» Stated problem
Retype the whole Go benchmark timing excerpt below, with every character and line break unchanged.

» Excerpt provided
━━━━

When your benchmark has expensive one-time setup, use b.ResetTimer() to exclude it from measurements:

Excluding setup

func BenchmarkProcess(b *testing.B) {
    data := expensiveSetup() // NOT measured
    b.ResetTimer()
    for i := 0; i < b.N; i++ {
        process(data) // MEASURED
    }
}

With b.Loop() (Go 1.24+), the timer is automatically reset on the first iteration, so b.ResetTimer() is no longer required unless the setup happens inside the loop body.

Per-Iteration Setup with Timer Control

When each iteration needs fresh data (e.g., sorting an unsorted slice), use b.StopTimer() and b.StartTimer():

sort_test.go

func BenchmarkSort(b *testing.B) {
    for _, size := range []int{100, 1000, 10000} {
        b.Run(fmt.Sprintf("size=%d", size), func(b *testing.B) {
            original := make([]int, size)
            for i := range original {
                original[i] = size - i // reverse-sorted = worst case
            }
            b.ResetTimer()
            for i := 0; i < b.N; i++ {
                b.StopTimer()
                data := make([]int, len(original))
                copy(data, original)
                b.StartTimer()
                sort.Ints(data)
            }
        })

━━━━

» Data block
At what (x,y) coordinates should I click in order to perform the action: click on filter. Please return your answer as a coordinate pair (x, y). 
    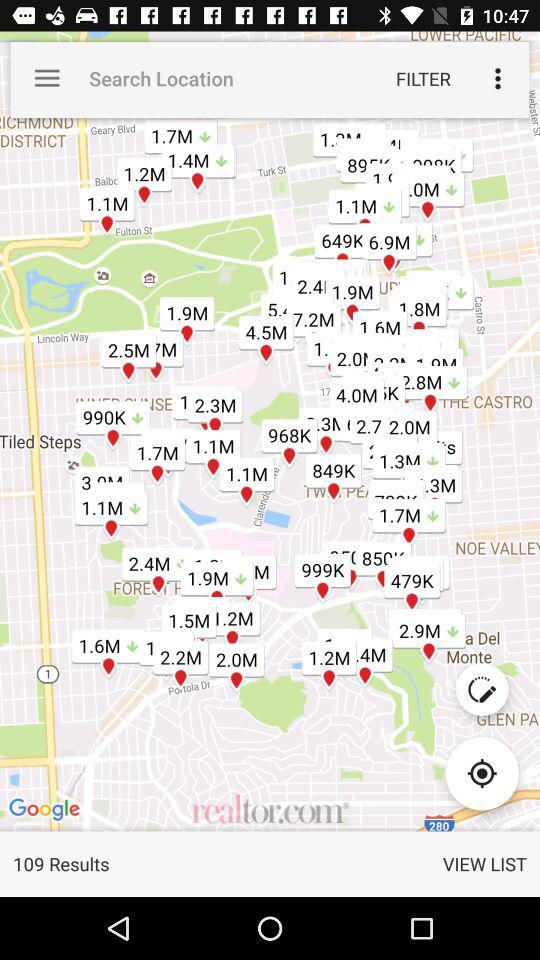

━━━━

» Result
When your benchmark has expensive one-time setup, use b.ResetTimer() to exclude it from measurements:

Excluding setup

func BenchmarkProcess(b *testing.B) {
    data := expensiveSetup() // NOT measured
    b.ResetTimer()
    for i := 0; i < b.N; i++ {
        process(data) // MEASURED
    }
}

With b.Loop() (Go 1.24+), the timer is automatically reset on the first iteration, so b.ResetTimer() is no longer required unless the setup happens inside the loop body.

Per-Iteration Setup with Timer Control

When each iteration needs fresh data (e.g., sorting an unsorted slice), use b.StopTimer() and b.StartTimer():

sort_test.go

func BenchmarkSort(b *testing.B) {
    for _, size := range []int{100, 1000, 10000} {
        b.Run(fmt.Sprintf("size=%d", size), func(b *testing.B) {
            original := make([]int, size)
            for i := range original {
                original[i] = size - i // reverse-sorted = worst case
            }
            b.ResetTimer()
            for i := 0; i < b.N; i++ {
                b.StopTimer()
                data := make([]int, len(original))
                copy(data, original)
                b.StartTimer()
                sort.Ints(data)
            }
        })